From their website. This is the official Home Depot statement.
Really, this symbolizes the lackadaisical attitude people have when it comes to security - that a breach is not going to happen to them. You'd think after Target major companies like Home Depot would have audited their own security processes.
Take the cheese to sickbay, the doctor should see it as soon as possible - B'Elanna Torres, "Learning Curve"
I was just informed my DEBIT card is on the list, and it's going to cost me $25 to have it replaced.
The least those assholes at THD could do would be to pay for that.
All the old coots who are still using paper money are laughing at the cashless whipper snappers who shopped at the home depot. Until EMV is accepted everywhere, use cash if you can. Do not use a debit card! Credit card data breaches of major retailers are now widespread.
Whenever this story pops up, it's always "US and Canadian stores affected..." followed by a bunch of frustrated comments about how the US isn't using chip and pin yet. Well Canada *is* using chip and pin, and I can never find any details about weather or not Canadian customers should actually be worried (unless they had to fallback to the old magstripe stuff, of course), because if chip and pin was breached too then it's not going to do the US a lot of good to upgrade to it.

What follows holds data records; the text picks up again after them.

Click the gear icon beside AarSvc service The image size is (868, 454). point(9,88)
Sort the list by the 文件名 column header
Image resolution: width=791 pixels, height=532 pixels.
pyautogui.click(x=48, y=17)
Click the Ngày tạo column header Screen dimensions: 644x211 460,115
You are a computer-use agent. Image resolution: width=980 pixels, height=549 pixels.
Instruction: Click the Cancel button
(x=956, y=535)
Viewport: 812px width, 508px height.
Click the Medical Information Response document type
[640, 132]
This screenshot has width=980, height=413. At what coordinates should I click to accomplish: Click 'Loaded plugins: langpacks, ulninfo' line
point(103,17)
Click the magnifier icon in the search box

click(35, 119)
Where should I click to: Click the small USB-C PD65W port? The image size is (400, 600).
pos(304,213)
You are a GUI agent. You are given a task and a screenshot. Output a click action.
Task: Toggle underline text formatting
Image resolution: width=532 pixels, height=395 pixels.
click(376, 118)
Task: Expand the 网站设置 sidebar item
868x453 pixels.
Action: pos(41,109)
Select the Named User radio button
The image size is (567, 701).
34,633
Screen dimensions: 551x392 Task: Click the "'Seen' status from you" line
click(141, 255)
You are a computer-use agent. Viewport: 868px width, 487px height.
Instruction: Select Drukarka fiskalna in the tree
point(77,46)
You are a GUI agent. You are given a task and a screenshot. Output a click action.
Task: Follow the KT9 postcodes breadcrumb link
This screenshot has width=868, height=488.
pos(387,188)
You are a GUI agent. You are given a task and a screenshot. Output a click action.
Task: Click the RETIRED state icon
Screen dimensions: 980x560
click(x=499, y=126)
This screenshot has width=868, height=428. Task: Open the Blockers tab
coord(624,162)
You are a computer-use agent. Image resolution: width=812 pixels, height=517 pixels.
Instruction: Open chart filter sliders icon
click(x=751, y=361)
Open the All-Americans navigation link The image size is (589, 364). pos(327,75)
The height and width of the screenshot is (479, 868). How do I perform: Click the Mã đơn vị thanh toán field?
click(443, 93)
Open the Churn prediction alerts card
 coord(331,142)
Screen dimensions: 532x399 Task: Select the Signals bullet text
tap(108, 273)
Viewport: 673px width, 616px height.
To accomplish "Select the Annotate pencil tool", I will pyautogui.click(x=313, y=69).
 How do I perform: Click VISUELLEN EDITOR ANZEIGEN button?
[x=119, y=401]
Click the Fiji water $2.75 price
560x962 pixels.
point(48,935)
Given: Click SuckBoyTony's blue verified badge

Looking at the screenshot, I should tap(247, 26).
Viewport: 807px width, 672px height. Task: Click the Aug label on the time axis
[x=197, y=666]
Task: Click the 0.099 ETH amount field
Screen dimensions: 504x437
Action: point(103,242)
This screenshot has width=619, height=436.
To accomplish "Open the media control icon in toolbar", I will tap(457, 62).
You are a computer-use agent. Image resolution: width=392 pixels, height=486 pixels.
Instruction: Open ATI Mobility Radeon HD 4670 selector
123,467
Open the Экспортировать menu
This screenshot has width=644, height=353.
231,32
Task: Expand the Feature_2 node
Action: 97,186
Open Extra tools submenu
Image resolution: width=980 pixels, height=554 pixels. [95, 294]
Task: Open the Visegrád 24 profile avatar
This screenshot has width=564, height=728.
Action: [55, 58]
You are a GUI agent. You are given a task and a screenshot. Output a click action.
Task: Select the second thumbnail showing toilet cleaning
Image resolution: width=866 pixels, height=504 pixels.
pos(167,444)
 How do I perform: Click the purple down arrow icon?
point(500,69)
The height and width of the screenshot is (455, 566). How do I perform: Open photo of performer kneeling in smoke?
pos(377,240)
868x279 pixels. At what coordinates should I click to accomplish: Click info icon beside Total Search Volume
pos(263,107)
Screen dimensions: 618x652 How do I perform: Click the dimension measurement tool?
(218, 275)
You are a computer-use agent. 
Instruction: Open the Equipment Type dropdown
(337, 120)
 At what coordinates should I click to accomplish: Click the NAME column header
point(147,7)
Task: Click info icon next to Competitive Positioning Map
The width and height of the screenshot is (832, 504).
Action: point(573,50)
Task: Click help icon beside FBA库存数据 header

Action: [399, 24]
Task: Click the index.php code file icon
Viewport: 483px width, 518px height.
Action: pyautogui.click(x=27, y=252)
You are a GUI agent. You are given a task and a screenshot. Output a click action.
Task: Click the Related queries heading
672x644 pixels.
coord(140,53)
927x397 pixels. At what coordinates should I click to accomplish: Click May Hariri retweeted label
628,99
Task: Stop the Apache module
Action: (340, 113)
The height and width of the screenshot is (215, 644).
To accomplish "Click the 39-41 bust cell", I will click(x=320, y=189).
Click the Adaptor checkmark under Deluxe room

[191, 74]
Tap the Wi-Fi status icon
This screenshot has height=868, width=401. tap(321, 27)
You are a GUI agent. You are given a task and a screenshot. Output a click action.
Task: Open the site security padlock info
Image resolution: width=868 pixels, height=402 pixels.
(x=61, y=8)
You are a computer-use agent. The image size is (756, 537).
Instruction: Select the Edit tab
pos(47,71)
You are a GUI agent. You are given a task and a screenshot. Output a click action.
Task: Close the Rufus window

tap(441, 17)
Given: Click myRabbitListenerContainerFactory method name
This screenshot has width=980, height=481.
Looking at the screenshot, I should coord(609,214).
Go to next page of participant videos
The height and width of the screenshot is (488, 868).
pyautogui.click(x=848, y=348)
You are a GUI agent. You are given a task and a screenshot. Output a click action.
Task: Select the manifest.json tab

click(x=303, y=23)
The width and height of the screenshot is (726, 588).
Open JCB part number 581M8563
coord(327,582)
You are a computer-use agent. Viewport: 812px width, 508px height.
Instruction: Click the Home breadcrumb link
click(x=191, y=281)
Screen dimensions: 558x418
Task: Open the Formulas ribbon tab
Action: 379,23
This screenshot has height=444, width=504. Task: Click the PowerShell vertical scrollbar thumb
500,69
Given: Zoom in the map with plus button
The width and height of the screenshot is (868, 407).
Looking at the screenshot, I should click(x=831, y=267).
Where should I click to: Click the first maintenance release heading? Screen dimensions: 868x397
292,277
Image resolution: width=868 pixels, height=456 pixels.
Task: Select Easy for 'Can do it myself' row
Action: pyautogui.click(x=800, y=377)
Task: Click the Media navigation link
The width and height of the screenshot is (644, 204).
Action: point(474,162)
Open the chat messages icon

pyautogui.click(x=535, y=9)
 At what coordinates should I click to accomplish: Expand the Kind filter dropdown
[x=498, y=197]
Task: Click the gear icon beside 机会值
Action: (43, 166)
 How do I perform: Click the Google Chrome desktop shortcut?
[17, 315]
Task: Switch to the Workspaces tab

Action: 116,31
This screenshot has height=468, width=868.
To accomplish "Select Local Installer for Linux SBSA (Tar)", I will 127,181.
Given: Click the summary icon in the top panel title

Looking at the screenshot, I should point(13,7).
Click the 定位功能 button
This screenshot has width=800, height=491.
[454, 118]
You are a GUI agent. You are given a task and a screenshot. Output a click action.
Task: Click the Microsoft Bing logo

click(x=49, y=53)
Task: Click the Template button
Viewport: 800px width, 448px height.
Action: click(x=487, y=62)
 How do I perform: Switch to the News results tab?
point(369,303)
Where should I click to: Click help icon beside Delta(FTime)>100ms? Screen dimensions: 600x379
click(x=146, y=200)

Anyone know the details?
When I watched Justin Ross Harris' Preliminary Hearing, I was stunned by how little work Home Depot's developers seem to do.
Harris worked for Home Depot's ".com business" per a quote from the Home Depot Corporate Communications Manager in this CNN article. The Preliminary Hearing did an amazing job of describing his typical workday: After watching cartoons with his child, then taking him out for breakfast, Harris eventually arrived at his office at about 10 AM. About 90 minutes later, he went out for a long lunch, with a carload of coworkers. After eating, the group stopped at a store to puchase some items. After lunch, Harris is at his desk for a few hours, but then he was out the door at 4 PM, off to watch a movie with some of his coworkers.
The hearing documented that he put in, at most, about five hours of work. During those five hours, he was IMing women on dating sites and also IMing a couple coworkers about a small startup/consulting business they had.